The European Union. Outlook: gloomy

Series Title
Series Details No.8420, 2.4.05
Publication Date 02/04/2005
ISSN 0013-0613
Content Type ,

The EU agenda is being hijacked by worries over referendums on its constitution

LAST week's European Union summit in Brussels might have been worse. But it is quite hard to see how. The purported “relaunch” of the Lisbon Agenda of economic reform left it saddled, as before, with too many empty promises and too little genuine action. The assembled leaders told the European Commission to rewrite (ie, substantially withdraw) its planned directive to liberalise trade in services, the most important remaining single-market proposal. They tore up the euro's stability and growth pact, adding so many exemptions as to make its fiscal strictures on governments largely meaningless, but without formally scrapping the pact's bizarre notion of “fines” on miscreants. And they made no progress on the EU budget, beyond a gratuitous demand by France's president, Jacques Chirac, to end the British rebate negotiated by Margaret Thatcher in Fontainebleau two decades ago.

Not for the first time, indeed, the summit was suffused by big differences between Mr Chirac and Britain's prime minister, Tony Blair which mirror a broader battle over the direction that the EU ought to take. Mr Chirac's declared aim is to rein in the “ultra-liberals” in the commission, whom he accuses of using the cloak of economic reform to undermine Europe's much-vaunted social model. Mr Blair, by contrast, wants Brussels to reinvigorate Europe's stuttering economy by further liberalisation and the injection of more competition. Quite soon, a new front will open up when the commission proposes to toughen its rules against state aids - only, yet again, to run into French (and doubtless also German) objections.

Each side in this battle has its supporters, which is one reason why there is no clear majority for either. Mr Chirac counts on the backing of fellow leaders from Germany, Spain and Belgium; Mr Blair on those from the Netherlands, the Scandinavian countries and Ireland. More importantly for the British, the commission under its new president, José Manuel Barroso, along with most of the eight new EU countries from central Europe, are in the liberalising camp, tilting the balance significantly in their direction.

Ratification nerves

The outcome of this battle, which might be caricatured as one between liberalisers and protectionists, is critical to the EU's future. But it is now being put on hold by the emergence of a new, extraneous factor: the EU constitution. What is nagging Europe's political leaders is not the text, which they grumpily signed up to last year, but the difficulty they are having getting it ratified. Mr Chirac's concern is the most pressing: France's referendum on the constitution will be held on May 29th, and five opinion polls in a row have now come up with solid majorities for the no side. As many as eight other leaders face tricky referendums over the next 18 months, including Mr Blair, who plans to hold Britain's vote on the constitution some time in the first half of 2006.

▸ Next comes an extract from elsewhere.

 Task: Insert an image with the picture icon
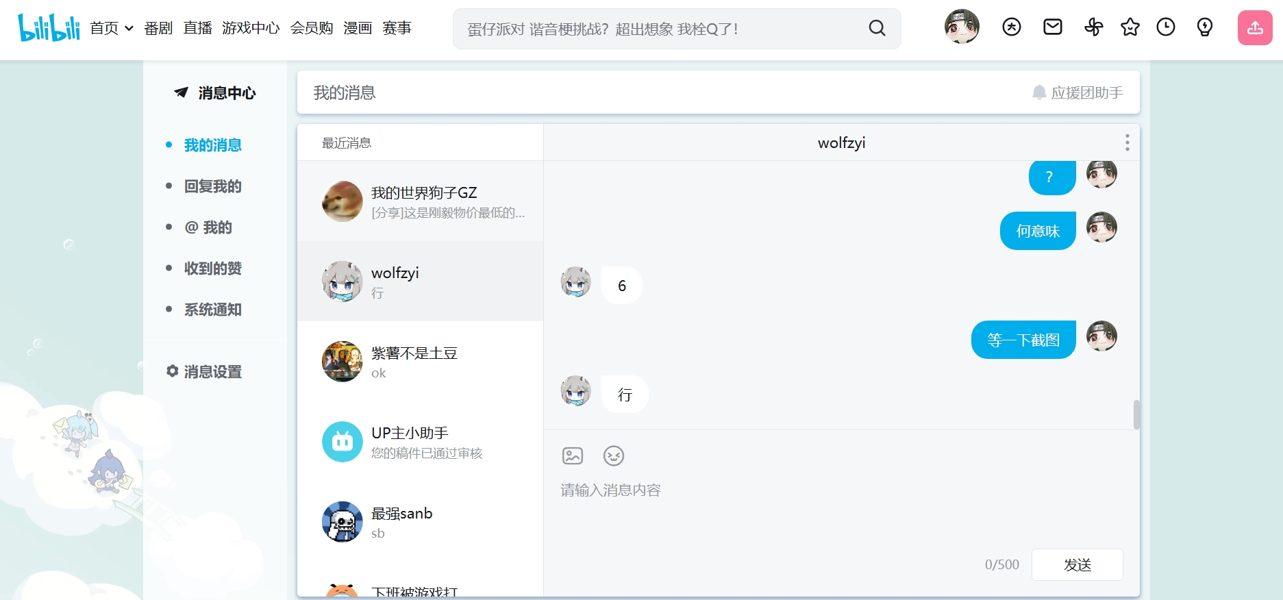573,455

The French referendum cast a dark shadow over the Brussels summit. Nobody present dared to say or do anything that might have upset Mr Chirac. That explains why his fellow leaders gave in so readily to the French president's insistence that the only way he could win his vote would be if they dropped talk of further economic reform, scrapped the services directive and made preservation of Europe's social model their priority. Mr Chirac has even barred Mr Barroso from campaigning in France, for fear that his ultra-liberal image might serve to galvanise the no vote.

Optimists about the EU might hope that, if the French in fact vote yes, the agenda of economic reform can then be revived. Yet Mr Chirac's strong opposition surely makes that unlikely. And, in any case, no sooner will the French hurdle be jumped than others will loom - the biggest being in the Netherlands (which votes on June 1st), the Czech Republic and Britain. The pressure will be on to say or do nothing that might be used by the no campaigners in these countries. That will almost certainly sink any chance of a deal on the EU budget, for example, since the British rebate will have to be seen to be “non-negotiable” at least until the British referendum.

It is bad enough that the entire agenda of EU business should be hijacked in this way. What makes it worse is that such negative tactics are being pressed into service for the sake of such a constitution. They may backfire anyway. Mr Chirac appears to believe that, by railing against the commission and labelling “ultra-liberalism” as the new communism, he will demonstrate France's political prowess in Europe and seduce disaffected left-leaning voters into the yes camp. Equally Mr Blair labours under the delusion that he can talk British voters into backing the constitution by stressing the “red lines” he has protected from unwanted incursions by Brussels and claiming that he is winning the argument in Europe.

What both may find is that, by seeming to demonise the commission and the EU, they may persuade voters not to say yes but to junk the constitution. And if even the heads of government who negotiated the text have so little positive to say about it, who is to say they would be wrong to do so?

Editorial looks at the results of the Spring Economic European Council and argues that the EU agenda is being hijacked by worries over the forthcoming referendums on the EU Constitution.